Не случилось у Шавровой и литературной славы, о которой она мечтала с юных лет. Её произведения после филигранной правки Учителя были оригинальны и интересны, но не более. После смерти Чехова она по собственному признанию, "лишившись своего "солнца", всю оставшуюся жизнь жила как в потемках". В 20-х годах прошлого века пыталась издать воспоминания о Чехове, но безуспешно. В голодные годы больная, одинокая женщина ради куска хлеба рассталась и с самым дорогим - письмами к Антону Павловичу, рукописью своих воспоминаний и первым напечатанным в суворинском "Новом времени" рассказом "Софка" с чеховской правкой. Своё бесценное состояние она уступила Литературному музею. Скончалась прилежная ученица великого Мастера в Петербурге в возрасте шестидесяти трех лет.
...А письма и воспоминания Елены Михайловны Шавровой до сих пор полностью не опубликованы...
"Я сам себя командирую..."
※
- ЗАДАНИЕ
Продолжите текст о Елене Шавровой и Чехове после его последней фразы. Дальше идут строки, и это отдельный материал.

[Сохранённые строки данных]
※
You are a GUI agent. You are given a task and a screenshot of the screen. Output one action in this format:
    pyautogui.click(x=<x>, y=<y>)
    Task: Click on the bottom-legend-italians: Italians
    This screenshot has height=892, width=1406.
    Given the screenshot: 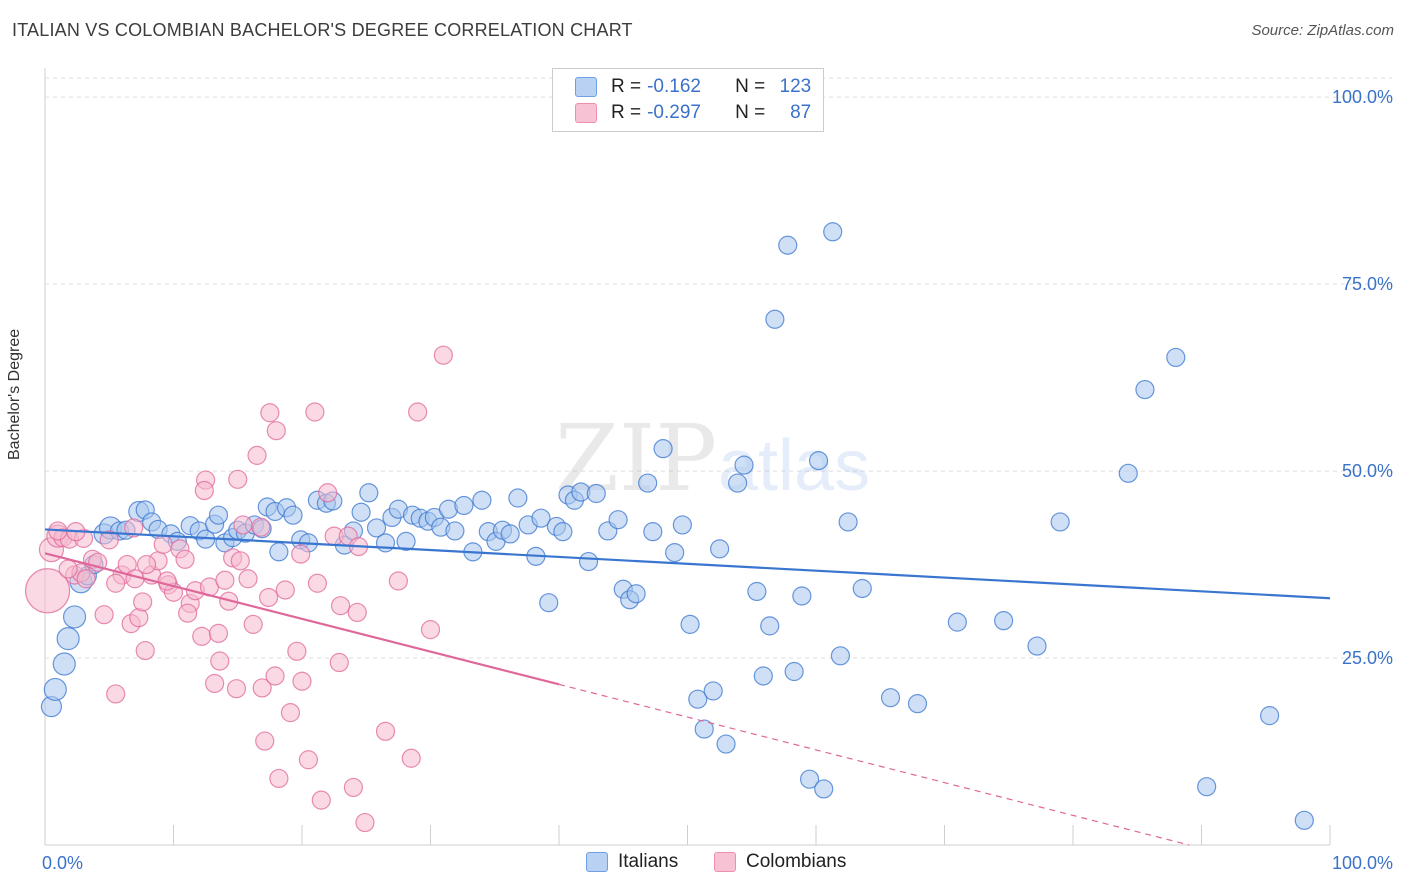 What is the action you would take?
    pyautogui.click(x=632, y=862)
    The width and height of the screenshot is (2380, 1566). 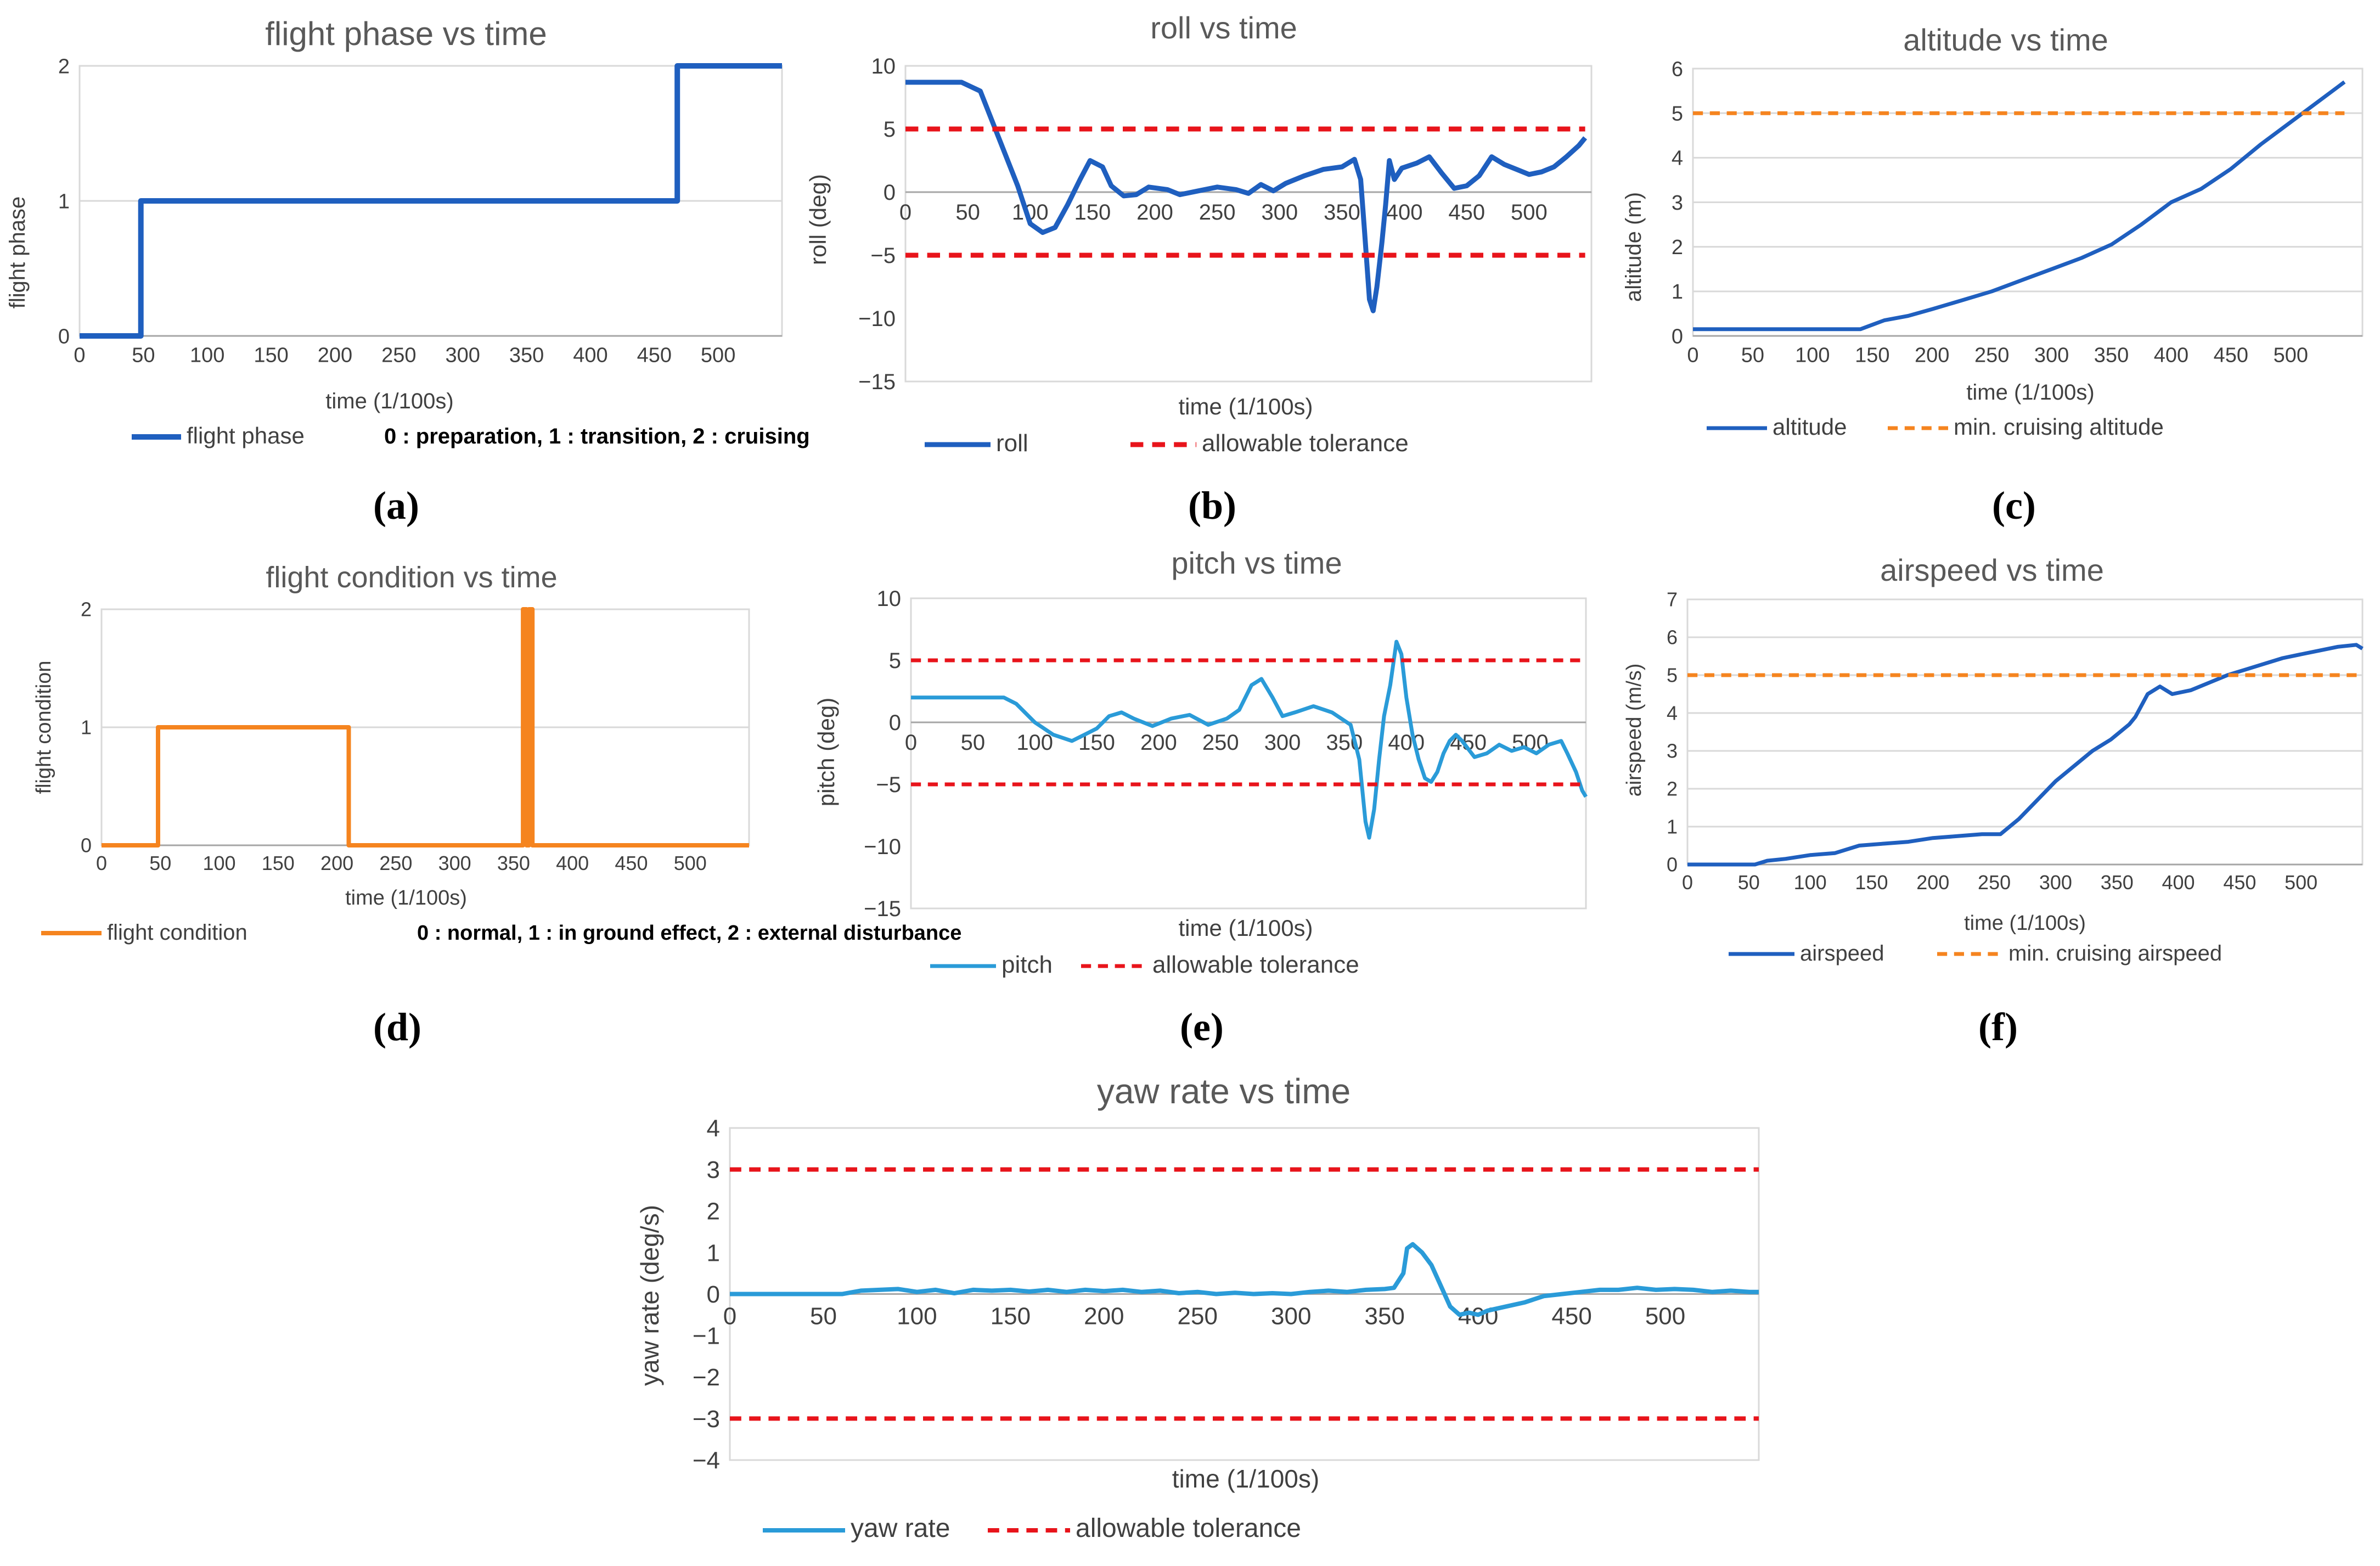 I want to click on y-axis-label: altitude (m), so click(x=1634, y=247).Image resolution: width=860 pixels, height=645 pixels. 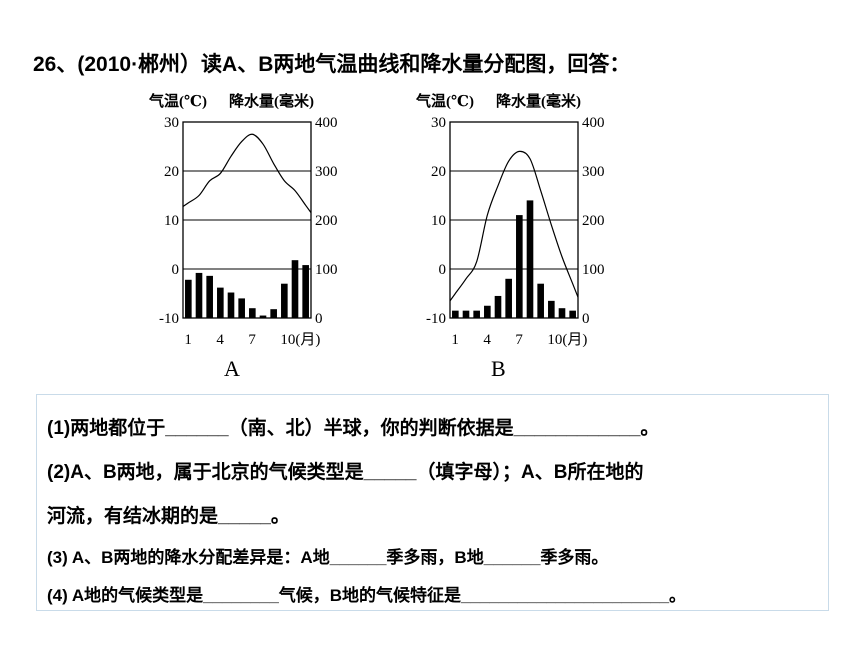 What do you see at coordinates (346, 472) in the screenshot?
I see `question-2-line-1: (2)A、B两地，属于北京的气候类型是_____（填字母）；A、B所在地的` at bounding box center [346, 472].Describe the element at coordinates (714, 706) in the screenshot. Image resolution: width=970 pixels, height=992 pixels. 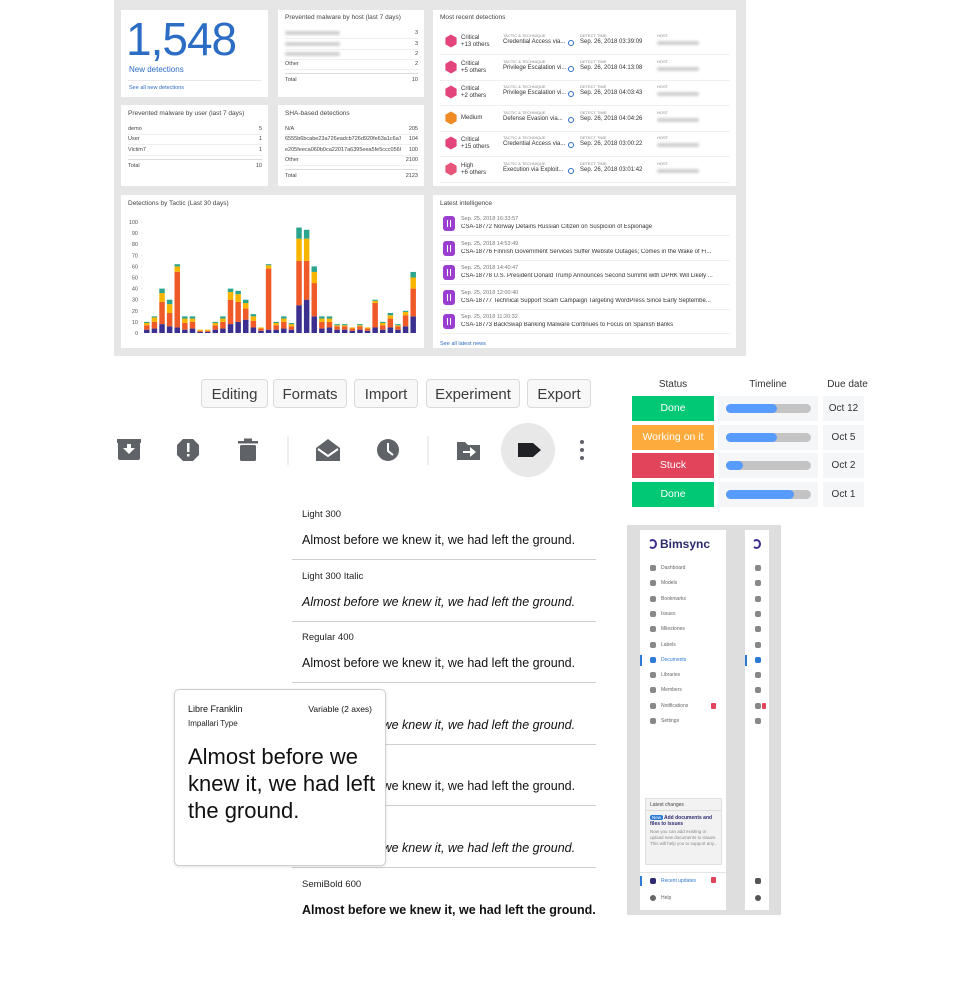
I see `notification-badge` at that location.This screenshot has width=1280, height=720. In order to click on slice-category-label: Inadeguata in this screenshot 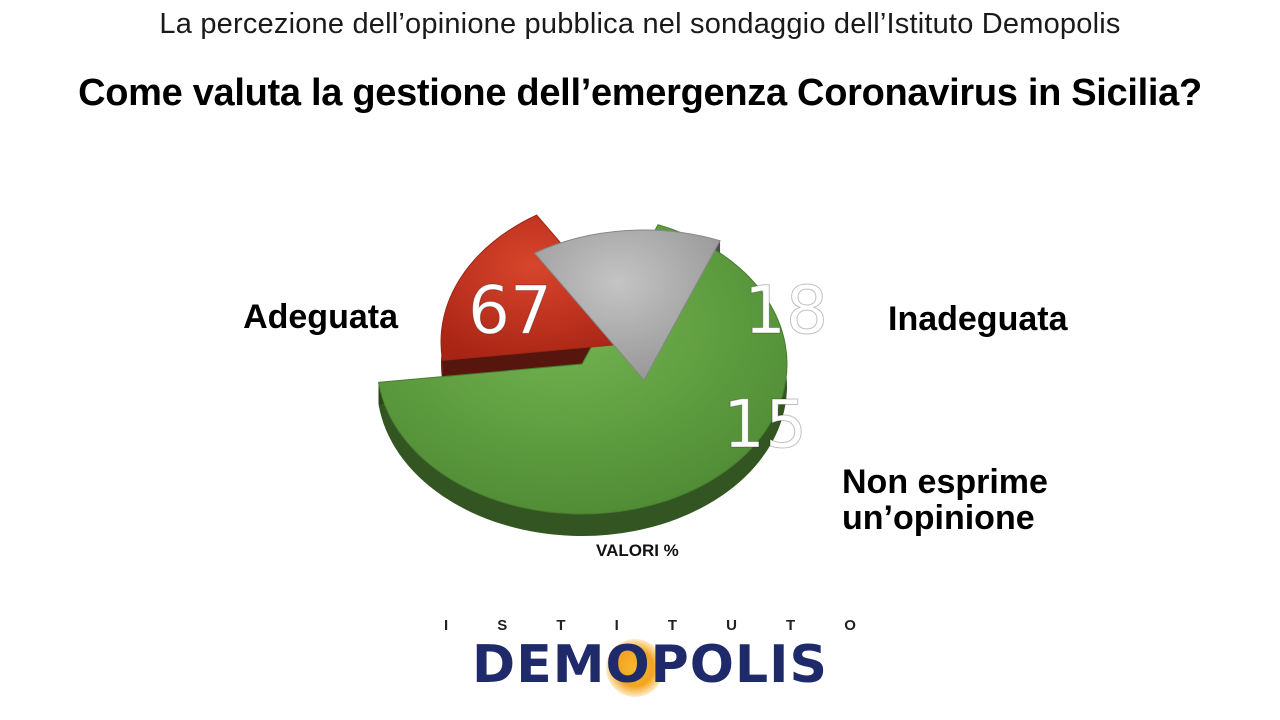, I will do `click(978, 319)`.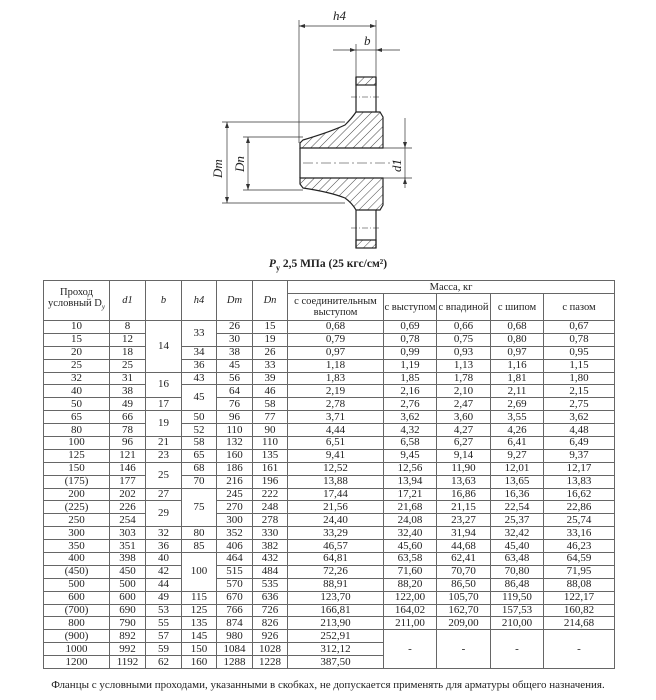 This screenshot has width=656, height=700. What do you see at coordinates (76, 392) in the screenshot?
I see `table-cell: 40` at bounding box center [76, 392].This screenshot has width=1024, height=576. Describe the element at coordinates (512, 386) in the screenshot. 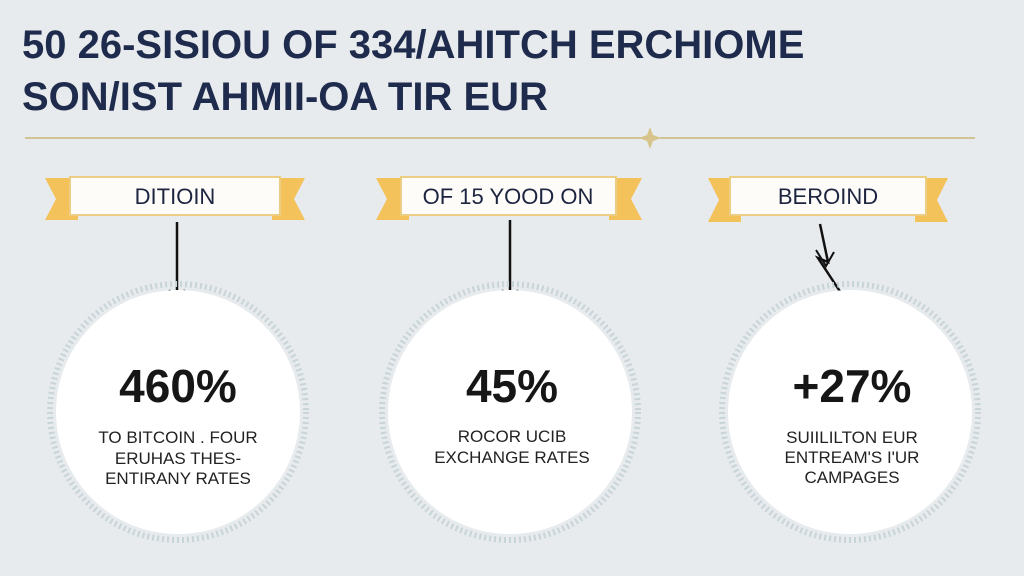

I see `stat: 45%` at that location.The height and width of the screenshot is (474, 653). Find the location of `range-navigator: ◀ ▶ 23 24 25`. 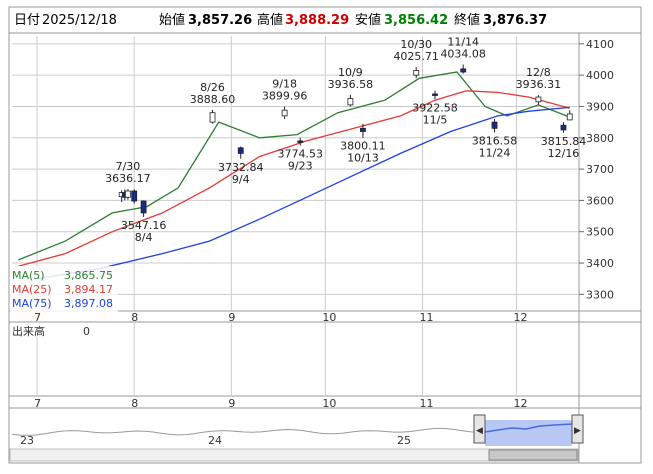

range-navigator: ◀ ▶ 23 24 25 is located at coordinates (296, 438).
※
- ИТОГ УПРАЖНЕНИЯ
По возвращении из Крыма Чехов вдруг начал собираться на Сахалин. Родные и близкие разговоры о Сахалине вначале встретили как очередную шутку, но писатель не шутил, и это вскоре поняли все. Остался вопрос: зачем? Прямого ответа на него так и нет, поскольку сам Чехов с присущей ему иронией в разное время и разным людям отвечал на него по-разному. Но стоит вчитаться в его письма начала 1890 года, и истина обнаружится – за очищением души от унылой повседневности, за свежим воздухом свободы, за познанием необъятной родной страны, иной жизни и самого себя ехал Антон Павлович. Но этого люди, его окружавшие, либо не понимали, либо не замечали. Уж на что издатель Алексей Сергеевич Суворин, образованнейший человек, самый близкий в то время друг, и тот пытается убедить Чехова: "...Сахалин никому не нужен, и ни для кого не интересен". На этот обывательский посыл писатель отвечает резко и без обиняков: "...25-30 лет назад наши же русские люди, исследуя Сахалин, совершали изумительные подвиги, за которые можно боготворить человека, а нам это не нужно... Жалею, что я не сентиментален, а то я сказал бы, что в места, подобные Сахалину, мы должны ездить на поклонение, как турки ездят в Мекку, а моряки и тюрь-моведы должны глядеть, в частности, на Сахалин, как военные на Севастополь... "
Чехов серьезно готовиться к путешествию. Менее чем за полгода "перелопатил" всю имеющуюся на тот момент литературу о Сахалине. Штудирует курс тюрьмоведения, просматривает журнал "Морской сборник" за двадцать лет (с 1862-го по 1882 год), изучает атлас Крузенштерна. Обращается с письменным прошением к начальнику Главного тюремного управления Галкину-Враскому: "Беру на себя смелость покорнейше просить Ваше превосходительство оказать мне возможное содействие к достижению мною названных целей".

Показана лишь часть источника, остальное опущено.